**The input**:
- - - - - - -

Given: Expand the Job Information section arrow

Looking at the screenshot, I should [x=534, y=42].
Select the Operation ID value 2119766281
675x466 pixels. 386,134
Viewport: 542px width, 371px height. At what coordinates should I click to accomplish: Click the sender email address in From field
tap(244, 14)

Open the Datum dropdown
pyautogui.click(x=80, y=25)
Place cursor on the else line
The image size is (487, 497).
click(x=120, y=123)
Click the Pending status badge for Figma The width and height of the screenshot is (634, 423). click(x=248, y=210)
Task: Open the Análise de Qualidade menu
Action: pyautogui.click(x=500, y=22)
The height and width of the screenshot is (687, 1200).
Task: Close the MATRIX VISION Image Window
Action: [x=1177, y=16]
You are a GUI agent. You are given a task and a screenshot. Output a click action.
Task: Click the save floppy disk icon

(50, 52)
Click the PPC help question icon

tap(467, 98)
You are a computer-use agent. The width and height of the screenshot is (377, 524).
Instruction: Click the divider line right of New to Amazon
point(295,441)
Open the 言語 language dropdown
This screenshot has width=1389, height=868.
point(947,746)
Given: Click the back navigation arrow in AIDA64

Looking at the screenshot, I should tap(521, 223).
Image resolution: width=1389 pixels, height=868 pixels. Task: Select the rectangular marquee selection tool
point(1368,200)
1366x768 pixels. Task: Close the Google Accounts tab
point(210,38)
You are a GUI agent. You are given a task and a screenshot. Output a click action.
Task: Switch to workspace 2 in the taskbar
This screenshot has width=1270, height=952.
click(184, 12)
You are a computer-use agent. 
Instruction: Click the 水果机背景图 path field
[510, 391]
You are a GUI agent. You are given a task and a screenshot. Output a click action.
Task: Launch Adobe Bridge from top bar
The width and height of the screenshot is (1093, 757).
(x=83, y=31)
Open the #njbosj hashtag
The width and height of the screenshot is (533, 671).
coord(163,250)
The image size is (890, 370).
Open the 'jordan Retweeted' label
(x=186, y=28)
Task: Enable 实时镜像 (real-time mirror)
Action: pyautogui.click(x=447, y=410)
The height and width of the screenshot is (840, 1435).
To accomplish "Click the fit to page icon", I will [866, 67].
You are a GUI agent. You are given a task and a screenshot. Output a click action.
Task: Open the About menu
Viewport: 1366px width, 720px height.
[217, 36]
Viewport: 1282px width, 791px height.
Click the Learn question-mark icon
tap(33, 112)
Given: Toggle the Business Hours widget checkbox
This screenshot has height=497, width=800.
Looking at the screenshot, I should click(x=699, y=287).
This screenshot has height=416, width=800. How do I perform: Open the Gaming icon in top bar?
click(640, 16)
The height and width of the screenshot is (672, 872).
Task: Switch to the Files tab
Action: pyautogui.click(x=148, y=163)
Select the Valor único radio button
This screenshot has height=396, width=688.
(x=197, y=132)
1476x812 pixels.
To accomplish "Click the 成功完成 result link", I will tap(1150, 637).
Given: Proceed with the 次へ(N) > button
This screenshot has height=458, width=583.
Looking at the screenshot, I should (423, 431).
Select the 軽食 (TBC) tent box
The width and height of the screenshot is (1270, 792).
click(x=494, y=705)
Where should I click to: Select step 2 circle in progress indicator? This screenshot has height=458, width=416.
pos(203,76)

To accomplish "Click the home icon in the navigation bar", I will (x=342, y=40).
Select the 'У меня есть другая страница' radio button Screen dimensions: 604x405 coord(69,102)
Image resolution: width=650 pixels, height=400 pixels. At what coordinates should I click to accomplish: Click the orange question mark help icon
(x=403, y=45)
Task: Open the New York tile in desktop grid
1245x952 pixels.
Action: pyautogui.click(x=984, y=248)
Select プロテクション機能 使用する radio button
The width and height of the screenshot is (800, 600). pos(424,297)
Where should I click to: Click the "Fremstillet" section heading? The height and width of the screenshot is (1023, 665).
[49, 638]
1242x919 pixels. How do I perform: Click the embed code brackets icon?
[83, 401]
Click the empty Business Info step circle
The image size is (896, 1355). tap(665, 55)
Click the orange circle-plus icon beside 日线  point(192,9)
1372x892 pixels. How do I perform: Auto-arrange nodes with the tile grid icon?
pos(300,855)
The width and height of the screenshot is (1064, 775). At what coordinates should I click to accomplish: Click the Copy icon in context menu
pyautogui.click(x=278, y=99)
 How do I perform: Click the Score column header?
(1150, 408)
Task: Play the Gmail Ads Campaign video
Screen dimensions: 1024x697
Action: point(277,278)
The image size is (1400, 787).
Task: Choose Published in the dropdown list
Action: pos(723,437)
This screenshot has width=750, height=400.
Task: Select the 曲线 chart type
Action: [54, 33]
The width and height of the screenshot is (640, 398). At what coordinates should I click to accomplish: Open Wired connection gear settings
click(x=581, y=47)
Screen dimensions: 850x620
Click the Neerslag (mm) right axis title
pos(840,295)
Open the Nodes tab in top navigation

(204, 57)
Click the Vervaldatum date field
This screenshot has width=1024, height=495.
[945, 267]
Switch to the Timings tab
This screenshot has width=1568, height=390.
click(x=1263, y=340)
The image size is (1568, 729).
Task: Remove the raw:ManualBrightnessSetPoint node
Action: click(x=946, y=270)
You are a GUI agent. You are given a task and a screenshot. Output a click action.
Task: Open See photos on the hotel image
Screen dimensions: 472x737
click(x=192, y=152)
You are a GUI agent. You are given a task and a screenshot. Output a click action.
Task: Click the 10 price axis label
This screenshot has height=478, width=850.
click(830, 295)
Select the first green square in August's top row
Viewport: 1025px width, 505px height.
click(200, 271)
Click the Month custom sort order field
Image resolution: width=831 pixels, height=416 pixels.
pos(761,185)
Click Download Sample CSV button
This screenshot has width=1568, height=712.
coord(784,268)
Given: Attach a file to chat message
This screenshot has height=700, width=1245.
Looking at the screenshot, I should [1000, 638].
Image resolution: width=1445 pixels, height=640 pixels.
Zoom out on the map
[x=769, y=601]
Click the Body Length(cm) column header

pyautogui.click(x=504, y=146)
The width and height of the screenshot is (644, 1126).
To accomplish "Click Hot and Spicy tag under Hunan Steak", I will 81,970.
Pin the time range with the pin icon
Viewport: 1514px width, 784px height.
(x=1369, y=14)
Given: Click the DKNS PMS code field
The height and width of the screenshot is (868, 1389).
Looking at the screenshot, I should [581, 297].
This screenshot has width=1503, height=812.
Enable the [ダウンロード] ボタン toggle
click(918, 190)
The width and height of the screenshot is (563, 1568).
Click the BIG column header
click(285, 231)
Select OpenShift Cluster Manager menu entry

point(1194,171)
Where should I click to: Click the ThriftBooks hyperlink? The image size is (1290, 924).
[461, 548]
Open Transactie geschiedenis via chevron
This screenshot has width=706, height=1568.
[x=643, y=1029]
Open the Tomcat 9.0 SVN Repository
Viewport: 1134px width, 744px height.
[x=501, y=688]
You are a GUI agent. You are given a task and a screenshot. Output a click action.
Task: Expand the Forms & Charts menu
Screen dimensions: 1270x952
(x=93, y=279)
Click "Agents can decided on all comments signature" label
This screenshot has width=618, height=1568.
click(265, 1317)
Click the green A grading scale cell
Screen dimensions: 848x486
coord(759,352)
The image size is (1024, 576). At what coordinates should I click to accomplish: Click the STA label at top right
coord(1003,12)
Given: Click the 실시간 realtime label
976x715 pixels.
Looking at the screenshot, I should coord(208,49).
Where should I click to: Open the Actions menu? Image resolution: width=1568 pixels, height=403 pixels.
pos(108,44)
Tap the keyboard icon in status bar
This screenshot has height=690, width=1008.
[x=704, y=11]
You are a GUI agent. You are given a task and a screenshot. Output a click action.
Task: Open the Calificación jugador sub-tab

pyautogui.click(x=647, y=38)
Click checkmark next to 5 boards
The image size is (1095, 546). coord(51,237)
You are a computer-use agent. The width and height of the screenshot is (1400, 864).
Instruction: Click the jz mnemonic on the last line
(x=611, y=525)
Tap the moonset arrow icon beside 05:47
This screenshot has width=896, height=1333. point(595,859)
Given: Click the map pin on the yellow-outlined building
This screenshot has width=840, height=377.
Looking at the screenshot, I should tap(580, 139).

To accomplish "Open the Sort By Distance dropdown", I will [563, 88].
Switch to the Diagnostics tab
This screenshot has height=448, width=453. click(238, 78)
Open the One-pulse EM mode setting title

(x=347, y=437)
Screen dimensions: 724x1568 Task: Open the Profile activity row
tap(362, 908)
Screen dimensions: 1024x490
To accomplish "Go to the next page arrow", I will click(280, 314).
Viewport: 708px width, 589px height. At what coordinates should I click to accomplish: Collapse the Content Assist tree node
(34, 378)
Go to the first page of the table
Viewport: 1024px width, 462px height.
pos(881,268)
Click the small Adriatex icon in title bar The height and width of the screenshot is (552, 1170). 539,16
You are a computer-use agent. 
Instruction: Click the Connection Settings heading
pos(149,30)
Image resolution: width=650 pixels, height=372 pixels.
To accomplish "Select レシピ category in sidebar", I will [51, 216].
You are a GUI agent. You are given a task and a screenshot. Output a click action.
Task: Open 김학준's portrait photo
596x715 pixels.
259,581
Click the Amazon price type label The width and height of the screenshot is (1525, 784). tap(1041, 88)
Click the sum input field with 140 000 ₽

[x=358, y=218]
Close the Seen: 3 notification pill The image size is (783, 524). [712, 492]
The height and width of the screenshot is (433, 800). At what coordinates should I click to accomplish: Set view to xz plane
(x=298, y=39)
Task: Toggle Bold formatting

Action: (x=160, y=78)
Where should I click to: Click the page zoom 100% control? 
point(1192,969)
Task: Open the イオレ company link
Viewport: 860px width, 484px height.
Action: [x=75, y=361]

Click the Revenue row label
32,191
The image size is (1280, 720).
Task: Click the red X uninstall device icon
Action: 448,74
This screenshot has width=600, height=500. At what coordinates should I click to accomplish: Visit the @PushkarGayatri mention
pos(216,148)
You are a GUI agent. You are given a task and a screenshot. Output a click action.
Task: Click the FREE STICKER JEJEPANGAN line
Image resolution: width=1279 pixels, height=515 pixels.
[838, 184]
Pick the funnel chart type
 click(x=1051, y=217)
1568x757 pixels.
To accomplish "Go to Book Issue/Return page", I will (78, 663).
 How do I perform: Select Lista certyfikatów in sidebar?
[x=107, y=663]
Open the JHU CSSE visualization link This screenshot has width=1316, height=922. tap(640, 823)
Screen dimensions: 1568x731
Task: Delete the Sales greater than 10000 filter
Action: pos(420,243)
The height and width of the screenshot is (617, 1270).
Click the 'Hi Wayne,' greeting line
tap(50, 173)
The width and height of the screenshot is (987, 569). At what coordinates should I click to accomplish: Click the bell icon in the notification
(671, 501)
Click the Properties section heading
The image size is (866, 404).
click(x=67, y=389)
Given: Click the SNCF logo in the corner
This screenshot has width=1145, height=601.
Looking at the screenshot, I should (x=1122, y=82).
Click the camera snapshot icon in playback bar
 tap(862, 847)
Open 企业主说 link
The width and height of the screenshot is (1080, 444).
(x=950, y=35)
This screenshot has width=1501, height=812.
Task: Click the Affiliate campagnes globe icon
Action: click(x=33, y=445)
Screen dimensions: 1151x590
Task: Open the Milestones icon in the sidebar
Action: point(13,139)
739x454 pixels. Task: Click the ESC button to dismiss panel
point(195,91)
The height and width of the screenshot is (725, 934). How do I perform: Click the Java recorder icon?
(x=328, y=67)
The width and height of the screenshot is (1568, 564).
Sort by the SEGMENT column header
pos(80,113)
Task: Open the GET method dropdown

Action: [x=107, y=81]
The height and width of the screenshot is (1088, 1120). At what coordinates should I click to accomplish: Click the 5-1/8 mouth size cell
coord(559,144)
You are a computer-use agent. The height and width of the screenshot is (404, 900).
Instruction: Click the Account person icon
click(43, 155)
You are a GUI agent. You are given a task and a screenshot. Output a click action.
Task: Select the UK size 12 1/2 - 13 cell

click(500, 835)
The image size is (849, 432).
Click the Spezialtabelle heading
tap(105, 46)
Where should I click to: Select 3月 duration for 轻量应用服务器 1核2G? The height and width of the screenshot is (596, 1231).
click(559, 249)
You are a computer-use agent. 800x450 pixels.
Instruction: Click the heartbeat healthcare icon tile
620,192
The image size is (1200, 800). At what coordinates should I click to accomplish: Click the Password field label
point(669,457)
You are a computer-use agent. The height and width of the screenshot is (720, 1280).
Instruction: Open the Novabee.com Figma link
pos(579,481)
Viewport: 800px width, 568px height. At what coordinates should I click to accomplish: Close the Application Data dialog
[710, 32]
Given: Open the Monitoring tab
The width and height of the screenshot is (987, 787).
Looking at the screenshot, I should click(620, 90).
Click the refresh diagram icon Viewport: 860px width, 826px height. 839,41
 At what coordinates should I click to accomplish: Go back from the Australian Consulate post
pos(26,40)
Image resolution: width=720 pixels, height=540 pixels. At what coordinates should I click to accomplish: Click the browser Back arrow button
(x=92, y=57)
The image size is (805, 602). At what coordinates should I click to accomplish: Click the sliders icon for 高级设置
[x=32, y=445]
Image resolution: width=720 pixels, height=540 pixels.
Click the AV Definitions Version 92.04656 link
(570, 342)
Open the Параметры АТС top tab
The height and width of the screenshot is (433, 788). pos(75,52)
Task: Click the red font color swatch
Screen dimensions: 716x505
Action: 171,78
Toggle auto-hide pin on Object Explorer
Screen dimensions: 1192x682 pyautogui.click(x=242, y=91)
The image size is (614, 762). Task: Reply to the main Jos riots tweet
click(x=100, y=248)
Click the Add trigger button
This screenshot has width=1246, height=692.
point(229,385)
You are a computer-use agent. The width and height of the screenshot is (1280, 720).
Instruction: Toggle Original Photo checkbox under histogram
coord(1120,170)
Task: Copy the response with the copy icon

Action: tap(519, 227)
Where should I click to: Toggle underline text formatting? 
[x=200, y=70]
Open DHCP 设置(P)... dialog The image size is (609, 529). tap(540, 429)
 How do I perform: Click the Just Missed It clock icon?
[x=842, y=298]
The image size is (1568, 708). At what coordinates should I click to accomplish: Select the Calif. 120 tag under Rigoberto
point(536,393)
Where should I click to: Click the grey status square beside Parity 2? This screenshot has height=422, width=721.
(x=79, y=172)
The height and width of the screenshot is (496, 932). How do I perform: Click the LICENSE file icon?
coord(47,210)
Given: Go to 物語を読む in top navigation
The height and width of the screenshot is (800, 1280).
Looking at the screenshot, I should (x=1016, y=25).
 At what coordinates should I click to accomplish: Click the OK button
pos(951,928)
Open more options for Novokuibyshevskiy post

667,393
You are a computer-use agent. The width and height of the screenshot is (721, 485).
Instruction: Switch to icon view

- - - - - - -

**About this exercise**: The lines to return are those with the string "price" in them; copy each from the entries above.

**Completed exercise**:
Task: Click the 10 price axis label
Click the Amazon price type label The width and height of the screenshot is (1525, 784). tap(1041, 88)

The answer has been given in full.